Time-frequency sonar detection of elastic wave reradiation

Abstract

This work examines the effectiveness of quadratic time-frequency methods in exposing the presence of elastic wave reradiation in active sonar returns. Elastic wave reradiation here means the coupling of elastic surface waves from an object under sonar interrogation into the surrounding water, where it is recorded in the sonar return—reradiation, because the original excitation generating the elastic surface waves is assumed to be the active sonar transmission. A brief survey of quadratic time-frequency representations and their underlying theory is provided, and a novel representation is proposed. The suitability and performance of the novel and existing representations are analyzed and compared in view of this application.
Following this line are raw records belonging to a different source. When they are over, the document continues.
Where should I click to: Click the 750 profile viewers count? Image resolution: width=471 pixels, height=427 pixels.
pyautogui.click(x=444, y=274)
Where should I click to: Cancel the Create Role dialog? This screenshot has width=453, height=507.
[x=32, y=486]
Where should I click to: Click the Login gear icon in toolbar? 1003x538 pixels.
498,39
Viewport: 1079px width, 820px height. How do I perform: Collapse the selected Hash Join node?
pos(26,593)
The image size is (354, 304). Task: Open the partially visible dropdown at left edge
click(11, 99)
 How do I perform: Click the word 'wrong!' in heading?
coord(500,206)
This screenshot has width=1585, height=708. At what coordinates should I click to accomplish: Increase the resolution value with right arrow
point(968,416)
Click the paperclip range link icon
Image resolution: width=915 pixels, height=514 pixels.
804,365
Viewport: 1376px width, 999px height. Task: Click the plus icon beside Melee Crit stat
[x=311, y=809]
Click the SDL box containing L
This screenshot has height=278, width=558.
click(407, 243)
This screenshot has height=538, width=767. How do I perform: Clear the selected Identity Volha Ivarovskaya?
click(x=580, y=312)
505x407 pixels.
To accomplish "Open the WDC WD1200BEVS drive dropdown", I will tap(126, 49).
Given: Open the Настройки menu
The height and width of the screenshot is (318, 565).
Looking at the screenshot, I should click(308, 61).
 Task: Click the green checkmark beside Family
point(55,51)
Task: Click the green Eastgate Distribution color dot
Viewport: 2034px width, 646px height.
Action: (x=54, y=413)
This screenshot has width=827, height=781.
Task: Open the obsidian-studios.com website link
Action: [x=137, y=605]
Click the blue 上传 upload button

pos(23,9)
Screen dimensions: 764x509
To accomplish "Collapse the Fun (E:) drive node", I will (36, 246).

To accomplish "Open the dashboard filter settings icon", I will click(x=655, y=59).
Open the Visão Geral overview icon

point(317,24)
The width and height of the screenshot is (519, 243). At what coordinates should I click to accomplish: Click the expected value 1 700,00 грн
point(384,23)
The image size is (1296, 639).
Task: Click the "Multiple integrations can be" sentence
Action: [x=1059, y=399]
The analysis is supported by simulation and by processing of data collected in a sonar experiment. In this experiment, air-filled cylinders of steel, aluminum, and PVC with similar geometries were interrogated in a controlled acoustic tank by a series of sonar waveforms which together span 5 kHz to 150 kHz in frequency at a variety of incident angles. A summary of current acoustic literature guides the simulation design and informs conclusions. The accumulation of evidence and observations identifies two distributions with strong advantages in relation to the elastic wave reradiation application: the Born-Jordan and the proposed distributions. These demonstrably facilitate acoustic discrimination based on elastic surface waves.